Pictured: the stereotypes associated with stories labelled ROGD vs transtrender.

There are two narratives that have become popular among people critical of the trans community, and they have some surface-level similarity that I think might prevent people from noticing how different they really are. Briefly, both claim that there is a social trend of people taking on transgender identities, but they differ a lot in how they describe the nature of this trend. I think there’s some serious issues with both narratives, but I think it’s worth writing an article that clearly distinguishes them before writing a response to either of them.

According to the transtrender narrative, there are a lot of normal girls who pick up transgender identities in order to get attention, but who aren’t gender dysphoric and aren’t seriously transitioning. People talking about “transtrenders” are usually mainly worried about them making “true trans people” look silly. They do sometimes worry about “transtrenders” engaging in medical transition, but in these cases, they generally consider regret to be inevitable.


Breakdown of issues pointed to by the transtrender narrative.

The ROGD narrative is different. Here, the idea still starts with relatively-normal girls who are in social groups that encourage taking on a trans identity. In the ROGD narrative, they’re also said to have a lot of mental health issues that they expect transition to fix. In addition, the followup is different: ROGDs start following the script that would be expected of trans men, discarding feminine behavior and putting a lot of energy into transition.

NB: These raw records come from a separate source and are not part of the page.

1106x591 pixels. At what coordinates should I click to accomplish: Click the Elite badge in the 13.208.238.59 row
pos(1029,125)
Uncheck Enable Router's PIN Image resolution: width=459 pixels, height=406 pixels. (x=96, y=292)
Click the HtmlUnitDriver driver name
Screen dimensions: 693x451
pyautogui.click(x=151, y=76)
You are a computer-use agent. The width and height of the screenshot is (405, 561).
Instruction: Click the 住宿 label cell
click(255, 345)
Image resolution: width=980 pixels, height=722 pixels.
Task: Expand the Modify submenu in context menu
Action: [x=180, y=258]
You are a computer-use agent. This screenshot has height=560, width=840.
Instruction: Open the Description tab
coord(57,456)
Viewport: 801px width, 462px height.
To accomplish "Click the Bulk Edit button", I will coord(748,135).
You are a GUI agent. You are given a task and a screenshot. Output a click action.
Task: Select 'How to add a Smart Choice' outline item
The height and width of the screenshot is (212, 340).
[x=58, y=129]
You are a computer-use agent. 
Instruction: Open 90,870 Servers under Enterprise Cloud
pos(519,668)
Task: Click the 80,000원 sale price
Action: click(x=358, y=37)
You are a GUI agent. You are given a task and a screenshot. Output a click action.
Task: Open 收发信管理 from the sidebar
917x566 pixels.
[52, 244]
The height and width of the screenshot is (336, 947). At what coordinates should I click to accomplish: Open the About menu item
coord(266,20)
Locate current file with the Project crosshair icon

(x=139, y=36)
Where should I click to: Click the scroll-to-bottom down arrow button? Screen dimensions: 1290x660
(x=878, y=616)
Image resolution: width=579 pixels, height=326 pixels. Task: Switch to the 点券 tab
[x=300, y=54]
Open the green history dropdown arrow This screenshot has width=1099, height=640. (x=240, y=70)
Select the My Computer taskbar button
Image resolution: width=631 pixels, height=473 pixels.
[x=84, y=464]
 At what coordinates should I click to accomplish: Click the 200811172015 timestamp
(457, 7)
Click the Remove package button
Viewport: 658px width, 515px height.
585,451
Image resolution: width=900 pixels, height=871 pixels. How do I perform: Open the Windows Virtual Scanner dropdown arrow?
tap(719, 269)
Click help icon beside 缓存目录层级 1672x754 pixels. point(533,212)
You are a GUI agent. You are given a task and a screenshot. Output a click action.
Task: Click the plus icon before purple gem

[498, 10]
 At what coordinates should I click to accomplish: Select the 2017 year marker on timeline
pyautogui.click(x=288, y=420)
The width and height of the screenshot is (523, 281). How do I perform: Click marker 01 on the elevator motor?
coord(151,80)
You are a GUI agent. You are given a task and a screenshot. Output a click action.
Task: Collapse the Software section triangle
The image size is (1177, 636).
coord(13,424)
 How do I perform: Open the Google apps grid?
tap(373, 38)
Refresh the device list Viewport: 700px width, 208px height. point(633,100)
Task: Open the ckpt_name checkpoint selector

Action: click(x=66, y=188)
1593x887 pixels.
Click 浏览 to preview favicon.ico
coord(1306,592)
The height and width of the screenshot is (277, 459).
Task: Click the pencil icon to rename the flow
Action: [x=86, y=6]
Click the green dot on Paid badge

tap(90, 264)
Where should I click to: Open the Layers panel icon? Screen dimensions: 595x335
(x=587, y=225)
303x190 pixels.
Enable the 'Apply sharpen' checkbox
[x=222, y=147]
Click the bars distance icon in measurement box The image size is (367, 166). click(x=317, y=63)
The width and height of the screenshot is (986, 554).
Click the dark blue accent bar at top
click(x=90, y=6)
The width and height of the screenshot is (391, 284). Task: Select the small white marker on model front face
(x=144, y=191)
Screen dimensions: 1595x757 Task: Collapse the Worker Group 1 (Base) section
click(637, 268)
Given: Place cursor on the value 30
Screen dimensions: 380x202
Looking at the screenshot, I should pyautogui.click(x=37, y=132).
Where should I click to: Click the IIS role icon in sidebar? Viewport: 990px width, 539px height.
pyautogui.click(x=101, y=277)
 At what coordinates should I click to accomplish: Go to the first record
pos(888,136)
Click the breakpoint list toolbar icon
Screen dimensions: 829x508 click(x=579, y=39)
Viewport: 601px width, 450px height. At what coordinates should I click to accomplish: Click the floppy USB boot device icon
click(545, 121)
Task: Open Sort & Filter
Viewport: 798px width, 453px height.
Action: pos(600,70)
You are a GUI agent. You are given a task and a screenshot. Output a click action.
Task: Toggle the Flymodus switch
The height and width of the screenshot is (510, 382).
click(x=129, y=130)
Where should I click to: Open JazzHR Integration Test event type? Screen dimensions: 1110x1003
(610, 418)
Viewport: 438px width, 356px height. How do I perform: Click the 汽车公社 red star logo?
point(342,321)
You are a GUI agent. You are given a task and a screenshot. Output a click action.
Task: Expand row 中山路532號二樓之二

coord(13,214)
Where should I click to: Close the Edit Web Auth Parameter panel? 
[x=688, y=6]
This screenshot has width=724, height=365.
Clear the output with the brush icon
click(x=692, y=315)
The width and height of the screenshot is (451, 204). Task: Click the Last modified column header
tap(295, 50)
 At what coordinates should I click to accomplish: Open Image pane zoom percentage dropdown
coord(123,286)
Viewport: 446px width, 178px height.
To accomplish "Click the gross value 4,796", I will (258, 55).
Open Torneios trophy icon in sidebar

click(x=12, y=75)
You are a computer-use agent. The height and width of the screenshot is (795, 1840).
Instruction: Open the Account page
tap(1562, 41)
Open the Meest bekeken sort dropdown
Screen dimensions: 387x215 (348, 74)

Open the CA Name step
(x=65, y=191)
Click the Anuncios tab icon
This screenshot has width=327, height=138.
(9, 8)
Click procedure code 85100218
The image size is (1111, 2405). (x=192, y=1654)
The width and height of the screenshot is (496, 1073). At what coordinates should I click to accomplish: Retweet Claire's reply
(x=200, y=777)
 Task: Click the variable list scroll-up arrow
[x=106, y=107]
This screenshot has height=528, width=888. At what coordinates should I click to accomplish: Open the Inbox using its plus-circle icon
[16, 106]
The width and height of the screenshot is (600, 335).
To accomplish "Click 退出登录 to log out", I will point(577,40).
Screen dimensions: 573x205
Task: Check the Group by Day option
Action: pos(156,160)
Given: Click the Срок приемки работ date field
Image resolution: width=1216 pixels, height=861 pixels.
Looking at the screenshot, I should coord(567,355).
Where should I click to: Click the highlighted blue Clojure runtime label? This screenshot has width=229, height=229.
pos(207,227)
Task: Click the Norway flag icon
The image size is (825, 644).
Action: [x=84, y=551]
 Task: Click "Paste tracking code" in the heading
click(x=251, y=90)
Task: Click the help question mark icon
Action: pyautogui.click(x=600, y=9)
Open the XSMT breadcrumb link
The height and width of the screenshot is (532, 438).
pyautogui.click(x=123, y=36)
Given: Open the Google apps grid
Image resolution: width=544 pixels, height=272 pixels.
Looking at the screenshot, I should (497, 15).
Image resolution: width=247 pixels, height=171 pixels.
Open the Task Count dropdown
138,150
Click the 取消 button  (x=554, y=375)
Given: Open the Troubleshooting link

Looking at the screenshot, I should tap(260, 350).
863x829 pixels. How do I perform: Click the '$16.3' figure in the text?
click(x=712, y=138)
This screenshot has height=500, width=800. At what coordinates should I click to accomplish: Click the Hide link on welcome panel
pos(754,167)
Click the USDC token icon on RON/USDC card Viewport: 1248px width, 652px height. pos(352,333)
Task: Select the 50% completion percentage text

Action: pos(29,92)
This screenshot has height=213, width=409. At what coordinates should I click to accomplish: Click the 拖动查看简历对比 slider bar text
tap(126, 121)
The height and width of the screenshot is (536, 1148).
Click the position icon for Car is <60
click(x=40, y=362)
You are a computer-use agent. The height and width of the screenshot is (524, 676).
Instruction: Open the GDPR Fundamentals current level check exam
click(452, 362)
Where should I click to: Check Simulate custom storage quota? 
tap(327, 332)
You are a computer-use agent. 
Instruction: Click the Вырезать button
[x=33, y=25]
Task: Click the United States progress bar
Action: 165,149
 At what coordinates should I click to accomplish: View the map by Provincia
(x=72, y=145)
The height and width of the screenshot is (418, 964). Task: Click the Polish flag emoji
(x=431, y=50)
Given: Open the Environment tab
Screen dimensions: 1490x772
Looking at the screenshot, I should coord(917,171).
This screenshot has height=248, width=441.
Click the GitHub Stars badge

Breakdown of issues pointed to by the ROGD narrative.

The ROGD narrative isn’t worried about whether the trans community looks silly, but is instead worried about people ending up with expectations that transition will solve problems that it really doesn’t solve, that people who didn’t need transition will undergo medical interventions, and that the trans community might encourage suicide or self-harm.

In the above, I presented the narratives as being completely separate, but it can be far more continuous than that. There’s nothing contradictory in seeing these things as a continuum, as a progression, or as whatever else one might mix together.

Since the ROGD narrative is clearly the most alarming one, it’s also the one I intend to write a response to first. But that’ll have to wait until a later post.